Figure 2. Impairing calcineurin/NFAT signaling results in hair growth and stem cell proliferation.

(A) Schematic illustrating the experimental design of CSA experiments. (B-C) Quantification of anagen induction and BrdU incorporation in follicle stem cells of the bulge (Bu) with cyclosporine A (CSA) treatment. The anagen control used was the first hair cycle (P18-P25). Data are the mean ± SEM for 50−100 follicles for 3 individual mice for each timepoint.

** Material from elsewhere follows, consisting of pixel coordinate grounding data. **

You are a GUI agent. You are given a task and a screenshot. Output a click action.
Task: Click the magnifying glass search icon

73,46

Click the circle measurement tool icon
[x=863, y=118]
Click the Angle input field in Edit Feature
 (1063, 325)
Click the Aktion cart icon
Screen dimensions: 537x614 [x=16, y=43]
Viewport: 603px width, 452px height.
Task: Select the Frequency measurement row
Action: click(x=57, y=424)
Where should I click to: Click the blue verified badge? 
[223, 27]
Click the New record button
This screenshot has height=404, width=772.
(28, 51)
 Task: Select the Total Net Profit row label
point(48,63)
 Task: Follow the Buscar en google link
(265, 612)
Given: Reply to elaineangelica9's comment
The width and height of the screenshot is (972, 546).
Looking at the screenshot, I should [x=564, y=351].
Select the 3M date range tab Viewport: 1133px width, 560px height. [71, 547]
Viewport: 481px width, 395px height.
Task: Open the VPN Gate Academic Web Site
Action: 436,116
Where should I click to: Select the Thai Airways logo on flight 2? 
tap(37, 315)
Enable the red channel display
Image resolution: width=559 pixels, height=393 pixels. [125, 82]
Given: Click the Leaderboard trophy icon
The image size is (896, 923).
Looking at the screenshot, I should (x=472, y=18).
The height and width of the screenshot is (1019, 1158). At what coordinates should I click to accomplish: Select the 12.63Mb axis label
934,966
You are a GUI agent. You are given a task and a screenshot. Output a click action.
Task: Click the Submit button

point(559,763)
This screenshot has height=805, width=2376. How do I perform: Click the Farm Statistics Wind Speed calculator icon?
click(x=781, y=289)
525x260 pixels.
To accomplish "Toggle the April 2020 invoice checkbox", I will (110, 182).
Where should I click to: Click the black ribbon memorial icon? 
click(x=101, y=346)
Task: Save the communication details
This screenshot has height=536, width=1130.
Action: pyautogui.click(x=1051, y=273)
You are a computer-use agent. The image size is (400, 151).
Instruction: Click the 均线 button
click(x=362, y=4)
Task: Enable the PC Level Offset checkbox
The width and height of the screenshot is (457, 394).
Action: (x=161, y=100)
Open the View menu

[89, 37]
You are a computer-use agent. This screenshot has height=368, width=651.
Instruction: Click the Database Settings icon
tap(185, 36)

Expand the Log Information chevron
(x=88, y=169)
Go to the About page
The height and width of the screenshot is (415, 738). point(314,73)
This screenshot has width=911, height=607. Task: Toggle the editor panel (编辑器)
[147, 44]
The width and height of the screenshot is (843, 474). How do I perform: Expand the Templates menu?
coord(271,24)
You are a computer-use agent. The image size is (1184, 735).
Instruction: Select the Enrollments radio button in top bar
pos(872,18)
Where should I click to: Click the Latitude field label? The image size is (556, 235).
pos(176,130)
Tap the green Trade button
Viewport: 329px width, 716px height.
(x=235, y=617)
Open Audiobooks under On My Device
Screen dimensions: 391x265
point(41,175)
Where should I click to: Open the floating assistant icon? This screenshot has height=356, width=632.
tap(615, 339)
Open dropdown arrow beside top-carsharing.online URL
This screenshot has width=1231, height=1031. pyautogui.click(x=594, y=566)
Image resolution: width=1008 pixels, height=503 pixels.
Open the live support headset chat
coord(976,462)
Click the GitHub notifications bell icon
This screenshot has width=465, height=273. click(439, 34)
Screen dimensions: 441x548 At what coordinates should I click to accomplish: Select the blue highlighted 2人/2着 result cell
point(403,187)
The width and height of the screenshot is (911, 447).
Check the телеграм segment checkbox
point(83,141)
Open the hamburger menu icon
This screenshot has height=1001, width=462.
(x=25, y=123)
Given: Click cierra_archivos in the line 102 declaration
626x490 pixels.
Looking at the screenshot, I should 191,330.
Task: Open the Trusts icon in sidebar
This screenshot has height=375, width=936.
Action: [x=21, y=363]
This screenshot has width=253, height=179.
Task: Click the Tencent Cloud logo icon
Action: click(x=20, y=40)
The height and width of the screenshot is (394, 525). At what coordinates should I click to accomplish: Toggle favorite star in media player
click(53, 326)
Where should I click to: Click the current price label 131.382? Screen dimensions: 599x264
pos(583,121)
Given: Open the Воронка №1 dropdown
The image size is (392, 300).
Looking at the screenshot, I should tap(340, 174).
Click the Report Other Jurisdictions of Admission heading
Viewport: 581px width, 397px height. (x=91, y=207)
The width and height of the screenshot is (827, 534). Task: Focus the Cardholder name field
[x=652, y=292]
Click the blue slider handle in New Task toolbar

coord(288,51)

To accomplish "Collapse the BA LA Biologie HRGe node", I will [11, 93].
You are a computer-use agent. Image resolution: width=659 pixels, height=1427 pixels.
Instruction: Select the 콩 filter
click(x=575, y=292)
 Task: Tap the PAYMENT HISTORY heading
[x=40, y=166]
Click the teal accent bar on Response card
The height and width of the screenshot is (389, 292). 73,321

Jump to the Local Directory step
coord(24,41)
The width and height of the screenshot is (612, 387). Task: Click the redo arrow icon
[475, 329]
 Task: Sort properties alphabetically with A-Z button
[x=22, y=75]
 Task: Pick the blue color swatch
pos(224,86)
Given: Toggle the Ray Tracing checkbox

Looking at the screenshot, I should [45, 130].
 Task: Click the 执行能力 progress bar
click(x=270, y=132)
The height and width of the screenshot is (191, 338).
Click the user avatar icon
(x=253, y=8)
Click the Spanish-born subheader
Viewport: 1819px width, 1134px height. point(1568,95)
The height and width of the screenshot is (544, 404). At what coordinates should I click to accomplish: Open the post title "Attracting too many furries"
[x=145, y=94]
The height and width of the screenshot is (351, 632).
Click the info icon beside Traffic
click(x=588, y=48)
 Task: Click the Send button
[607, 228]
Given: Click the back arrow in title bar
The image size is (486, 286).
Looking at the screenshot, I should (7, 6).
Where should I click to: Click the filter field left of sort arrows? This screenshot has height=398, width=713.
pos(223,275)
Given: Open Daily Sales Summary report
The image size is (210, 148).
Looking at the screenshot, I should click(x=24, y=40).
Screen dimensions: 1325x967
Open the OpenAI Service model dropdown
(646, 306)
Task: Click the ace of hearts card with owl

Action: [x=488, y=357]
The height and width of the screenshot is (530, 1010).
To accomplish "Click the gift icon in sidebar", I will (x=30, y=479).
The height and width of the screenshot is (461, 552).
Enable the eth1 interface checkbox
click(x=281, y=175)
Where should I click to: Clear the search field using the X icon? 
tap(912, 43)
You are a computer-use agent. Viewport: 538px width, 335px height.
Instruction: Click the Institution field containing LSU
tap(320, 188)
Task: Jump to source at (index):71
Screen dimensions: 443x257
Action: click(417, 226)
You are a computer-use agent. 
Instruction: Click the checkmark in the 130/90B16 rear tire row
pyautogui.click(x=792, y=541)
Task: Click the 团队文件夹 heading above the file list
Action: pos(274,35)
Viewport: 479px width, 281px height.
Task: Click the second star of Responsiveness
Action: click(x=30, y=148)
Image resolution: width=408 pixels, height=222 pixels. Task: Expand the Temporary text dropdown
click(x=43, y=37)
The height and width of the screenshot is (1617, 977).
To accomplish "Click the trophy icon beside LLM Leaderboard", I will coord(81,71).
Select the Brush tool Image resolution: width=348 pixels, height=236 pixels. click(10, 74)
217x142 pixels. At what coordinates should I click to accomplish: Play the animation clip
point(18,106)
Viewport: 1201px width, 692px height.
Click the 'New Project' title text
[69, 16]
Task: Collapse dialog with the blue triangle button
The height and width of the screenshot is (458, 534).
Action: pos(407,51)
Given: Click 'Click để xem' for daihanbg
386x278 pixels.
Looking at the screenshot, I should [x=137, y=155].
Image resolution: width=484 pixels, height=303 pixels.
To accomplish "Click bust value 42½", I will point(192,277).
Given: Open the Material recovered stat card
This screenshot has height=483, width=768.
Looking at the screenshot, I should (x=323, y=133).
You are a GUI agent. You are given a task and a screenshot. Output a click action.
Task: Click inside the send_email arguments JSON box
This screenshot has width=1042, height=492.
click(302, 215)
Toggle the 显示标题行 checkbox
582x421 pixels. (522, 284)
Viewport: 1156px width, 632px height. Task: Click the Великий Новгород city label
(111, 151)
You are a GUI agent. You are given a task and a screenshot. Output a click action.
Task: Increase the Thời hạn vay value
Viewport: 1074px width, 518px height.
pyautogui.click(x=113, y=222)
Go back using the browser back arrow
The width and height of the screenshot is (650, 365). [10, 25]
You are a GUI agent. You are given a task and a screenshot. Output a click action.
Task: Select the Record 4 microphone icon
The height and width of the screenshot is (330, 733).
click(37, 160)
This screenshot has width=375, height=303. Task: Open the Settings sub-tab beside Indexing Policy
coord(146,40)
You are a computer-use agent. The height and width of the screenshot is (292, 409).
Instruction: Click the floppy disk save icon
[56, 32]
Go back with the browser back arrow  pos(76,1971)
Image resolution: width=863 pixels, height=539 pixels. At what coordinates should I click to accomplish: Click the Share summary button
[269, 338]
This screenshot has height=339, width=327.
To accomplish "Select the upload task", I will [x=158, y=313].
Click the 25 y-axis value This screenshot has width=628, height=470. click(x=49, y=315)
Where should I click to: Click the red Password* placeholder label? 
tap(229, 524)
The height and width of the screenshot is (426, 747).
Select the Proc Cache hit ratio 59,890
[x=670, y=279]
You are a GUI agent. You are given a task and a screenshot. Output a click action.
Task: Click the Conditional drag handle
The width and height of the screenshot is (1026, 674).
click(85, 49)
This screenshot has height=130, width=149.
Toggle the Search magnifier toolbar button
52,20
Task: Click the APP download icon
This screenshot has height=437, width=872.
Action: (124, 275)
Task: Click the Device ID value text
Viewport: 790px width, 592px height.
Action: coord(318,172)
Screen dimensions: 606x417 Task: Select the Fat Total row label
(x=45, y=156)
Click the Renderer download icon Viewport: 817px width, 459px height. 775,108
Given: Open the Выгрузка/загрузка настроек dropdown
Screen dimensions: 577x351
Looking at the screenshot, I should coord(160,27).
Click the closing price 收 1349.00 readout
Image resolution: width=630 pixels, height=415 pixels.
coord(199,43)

Asterisks in (C) indicate hair shaft autofluorescence. (D-E) Immunohistochemistry and western analysis of NFATc1 expression following 3d treatment with vehicle or CSA. (F) Colony formation and cell number of bulge cells following treatment with vehicle, CSA, 11R-VIVIT, or 11R-VEET. N= 3 experiments with independent sorted populations. (G) NFAT reporter activity in response to calcium ionophore (I), phorbol myristate acetate (PMA), caNFATc1, CSA or 11R-VIVIT. Data are mean ± SEM. N=3−5 individual experiments for each treatment. Asterisks indicate significance, p<0.05. Scale bars, 30μm. Dapi staining (blue) shows nuclear localization. Abbreviations: HF, hair follicle; Bu, bulge; HG, hair germ; DP, dermal papillae.